◆ **YOUR OBJECTIVE**:
Please write out each entry below exactly as it appears.

++++ DATA PROVIDED

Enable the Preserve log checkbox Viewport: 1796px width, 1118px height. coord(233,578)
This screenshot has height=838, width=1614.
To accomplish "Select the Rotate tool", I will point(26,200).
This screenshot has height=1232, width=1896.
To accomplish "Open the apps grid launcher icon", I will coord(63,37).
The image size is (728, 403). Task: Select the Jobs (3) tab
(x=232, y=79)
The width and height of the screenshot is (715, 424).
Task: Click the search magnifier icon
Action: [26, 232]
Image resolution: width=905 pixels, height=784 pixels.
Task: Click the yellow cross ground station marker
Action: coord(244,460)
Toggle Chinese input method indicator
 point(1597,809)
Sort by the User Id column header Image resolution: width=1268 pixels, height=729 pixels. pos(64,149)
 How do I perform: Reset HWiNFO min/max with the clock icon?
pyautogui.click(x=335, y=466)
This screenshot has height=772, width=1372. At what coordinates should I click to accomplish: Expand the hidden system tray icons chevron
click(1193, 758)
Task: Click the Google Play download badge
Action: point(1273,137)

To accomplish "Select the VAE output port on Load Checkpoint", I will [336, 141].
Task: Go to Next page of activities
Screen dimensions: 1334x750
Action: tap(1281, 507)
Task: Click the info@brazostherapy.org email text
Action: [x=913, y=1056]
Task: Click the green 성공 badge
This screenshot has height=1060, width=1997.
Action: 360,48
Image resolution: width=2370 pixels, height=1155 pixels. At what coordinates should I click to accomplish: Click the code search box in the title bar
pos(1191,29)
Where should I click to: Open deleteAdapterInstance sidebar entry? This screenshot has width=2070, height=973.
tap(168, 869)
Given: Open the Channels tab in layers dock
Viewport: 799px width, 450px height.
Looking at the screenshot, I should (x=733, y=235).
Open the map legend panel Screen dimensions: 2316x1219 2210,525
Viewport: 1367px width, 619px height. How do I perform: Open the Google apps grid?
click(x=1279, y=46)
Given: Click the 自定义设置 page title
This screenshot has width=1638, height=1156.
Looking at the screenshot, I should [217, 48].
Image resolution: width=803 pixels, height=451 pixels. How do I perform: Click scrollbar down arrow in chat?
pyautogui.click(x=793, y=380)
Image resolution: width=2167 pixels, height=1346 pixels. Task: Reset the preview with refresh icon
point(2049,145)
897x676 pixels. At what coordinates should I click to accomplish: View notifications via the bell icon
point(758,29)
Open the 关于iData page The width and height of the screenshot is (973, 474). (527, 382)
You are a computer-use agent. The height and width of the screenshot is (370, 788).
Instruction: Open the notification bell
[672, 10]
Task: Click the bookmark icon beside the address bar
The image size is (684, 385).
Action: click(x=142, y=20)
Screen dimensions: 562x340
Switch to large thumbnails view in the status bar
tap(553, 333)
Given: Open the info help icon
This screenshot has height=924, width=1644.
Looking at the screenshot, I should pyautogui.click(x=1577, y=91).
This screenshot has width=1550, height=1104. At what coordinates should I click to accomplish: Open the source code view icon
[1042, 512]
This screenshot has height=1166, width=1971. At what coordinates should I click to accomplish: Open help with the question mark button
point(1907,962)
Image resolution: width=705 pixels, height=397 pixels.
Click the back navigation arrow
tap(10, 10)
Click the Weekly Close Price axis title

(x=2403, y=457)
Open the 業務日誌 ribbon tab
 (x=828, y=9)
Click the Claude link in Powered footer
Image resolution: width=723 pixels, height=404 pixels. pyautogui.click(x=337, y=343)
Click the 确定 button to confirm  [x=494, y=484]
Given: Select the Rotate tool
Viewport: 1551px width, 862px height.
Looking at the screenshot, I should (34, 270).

++++++++

◆ **SOLUTION FOR THIS TASK**:
Enable the Preserve log checkbox Viewport: 1796px width, 1118px height. coord(233,578)
This screenshot has height=838, width=1614.
To accomplish "Select the Rotate tool", I will point(26,200).
This screenshot has height=1232, width=1896.
To accomplish "Open the apps grid launcher icon", I will coord(63,37).
The image size is (728, 403). Task: Select the Jobs (3) tab
(x=232, y=79)
The width and height of the screenshot is (715, 424).
Task: Click the search magnifier icon
Action: [26, 232]
Image resolution: width=905 pixels, height=784 pixels.
Task: Click the yellow cross ground station marker
Action: coord(244,460)
Toggle Chinese input method indicator
 point(1597,809)
Sort by the User Id column header Image resolution: width=1268 pixels, height=729 pixels. pos(64,149)
 How do I perform: Reset HWiNFO min/max with the clock icon?
pyautogui.click(x=335, y=466)
This screenshot has height=772, width=1372. At what coordinates should I click to accomplish: Expand the hidden system tray icons chevron
click(1193, 758)
Task: Click the Google Play download badge
Action: point(1273,137)

To accomplish "Select the VAE output port on Load Checkpoint", I will [336, 141].
Task: Go to Next page of activities
Screen dimensions: 1334x750
Action: tap(1281, 507)
Task: Click the info@brazostherapy.org email text
Action: [x=913, y=1056]
Task: Click the green 성공 badge
This screenshot has height=1060, width=1997.
Action: 360,48
Image resolution: width=2370 pixels, height=1155 pixels. At what coordinates should I click to accomplish: Click the code search box in the title bar
pos(1191,29)
Where should I click to: Open deleteAdapterInstance sidebar entry? This screenshot has width=2070, height=973.
tap(168, 869)
Given: Open the Channels tab in layers dock
Viewport: 799px width, 450px height.
Looking at the screenshot, I should (x=733, y=235).
Open the map legend panel Screen dimensions: 2316x1219 2210,525
Viewport: 1367px width, 619px height. How do I perform: Open the Google apps grid?
click(x=1279, y=46)
Given: Click the 自定义设置 page title
This screenshot has width=1638, height=1156.
Looking at the screenshot, I should [217, 48].
Image resolution: width=803 pixels, height=451 pixels. How do I perform: Click scrollbar down arrow in chat?
pyautogui.click(x=793, y=380)
Image resolution: width=2167 pixels, height=1346 pixels. Task: Reset the preview with refresh icon
point(2049,145)
897x676 pixels. At what coordinates should I click to accomplish: View notifications via the bell icon
point(758,29)
Open the 关于iData page The width and height of the screenshot is (973, 474). (527, 382)
You are a computer-use agent. The height and width of the screenshot is (370, 788).
Instruction: Open the notification bell
[672, 10]
Task: Click the bookmark icon beside the address bar
The image size is (684, 385).
Action: click(x=142, y=20)
Screen dimensions: 562x340
Switch to large thumbnails view in the status bar
tap(553, 333)
Given: Open the info help icon
This screenshot has height=924, width=1644.
Looking at the screenshot, I should pyautogui.click(x=1577, y=91).
This screenshot has width=1550, height=1104. At what coordinates should I click to accomplish: Open the source code view icon
[1042, 512]
This screenshot has height=1166, width=1971. At what coordinates should I click to accomplish: Open help with the question mark button
point(1907,962)
Image resolution: width=705 pixels, height=397 pixels.
Click the back navigation arrow
tap(10, 10)
Click the Weekly Close Price axis title

(x=2403, y=457)
Open the 業務日誌 ribbon tab
 (x=828, y=9)
Click the Claude link in Powered footer
Image resolution: width=723 pixels, height=404 pixels. pyautogui.click(x=337, y=343)
Click the 确定 button to confirm  [x=494, y=484]
Given: Select the Rotate tool
Viewport: 1551px width, 862px height.
Looking at the screenshot, I should (34, 270).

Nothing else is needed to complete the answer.